El prestigio moral de la crítica

Por Jorge Alemán*

La crítica se vuelve el refugio de las almas bellas donde se mira desde las alturas a aquellos que por acción y responsabilidad están atrapados en el telar contradictorio de la realidad y lo real ingobernable.

Es bastante lógico que la palabra Crítica tenga un gran prestigio “moral” en las izquierdas. Una gran tradición ilustrada la precede. Desde Kant a Marx, la crítica en su sentido formal es lo que establece el Límite de un discurso en la construcción de su saber. Luego, esto se ha traslado al léxico de las izquierdas ya que la misma lleva en su génesis la crítica al sistema de dominación imperante. El problema surge a partir del psicoanálisis, experiencia “contra ilustrada”, que indicó dos cuestiones claves.
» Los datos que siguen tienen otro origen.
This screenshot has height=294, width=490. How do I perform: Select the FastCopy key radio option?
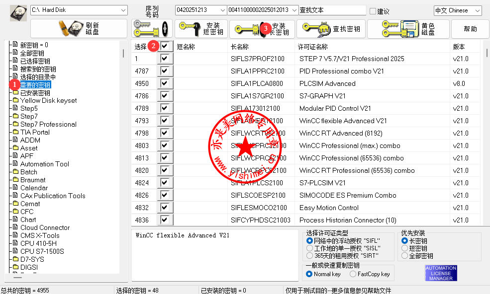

En primer lugar, la Crítica a veces refuerza lo criticado. En segundo, criticar, como lo hace el alma bella hegeliana, es muchas veces lo que oculta cómo se participa en lo criticado y funciona de coartada para “lavarse las manos”. De esto se infiere que en muchas ocasiones, la crítica para librarse de estos impases se erija en un bien supremo, trascendental, y a-histórico.

No importa ni el peso de la coyuntura, ni las tensiones y antagonismos que la atraviesan, lo importante es el prestigio de la Crítica como operación que muestra que nunca se ha hecho lo suficiente, o que se ha hecho mal o que se ha colaborado con aquello que se proponía transformar. Así la crítica se vuelve el refugio de las almas bellas o del delirio de presunción, donde se mira desde las alturas a aquellos que por acción y responsabilidad están atrapados en el telar contradictorio de la realidad y lo real ingobernable. En otros términos, la crítica en algunas ocasiones, es la represión del momento partisano. El que asume que su implicación está en la coyuntura y desde la coyuntura sabe que está irremediablemente expuesto a la crítica. No hay un punto exterior, afuera de la realidad, más allá de las coyunturas y al margen de los antagonismos, que nos permita ejercer la crítica sin tener muy en cuenta el momento, el lugar, el medio en que la misma se realiza. Vaya esto por Boaventura de Sousa “criticando” a Lula en el País de España. Acto, decisión, precipitación en la urgencia, imprevisibilidad, juegan de un modo más determinante que la crítica en el momento de la decisión.

El horror que prepara el neofascismo se detiene construyendo la fuerza política que lo confronte y no la actitud “moral” (no ética) de los que de inmediato señalan las fallas o imperfecciones como si encarnaran el tribunal de la Historia. Así como hay almas que ya sienten su propia bondad consagrada por el sólo hecho se ser de izquierdas, están los que se sienten moralmente superiores refugiándose en el prestigio eterno de la Crítica.

Madrid, 25 de noviembre de 2018

* Profesor honorario de la UBA, miembro de la Asociación Mundial de Psicoanálisis, de la Escuela Lacaniana de Psicoanálisis (España) y de la Escuela de Orientación Lacaniana (Argentina). Poeta.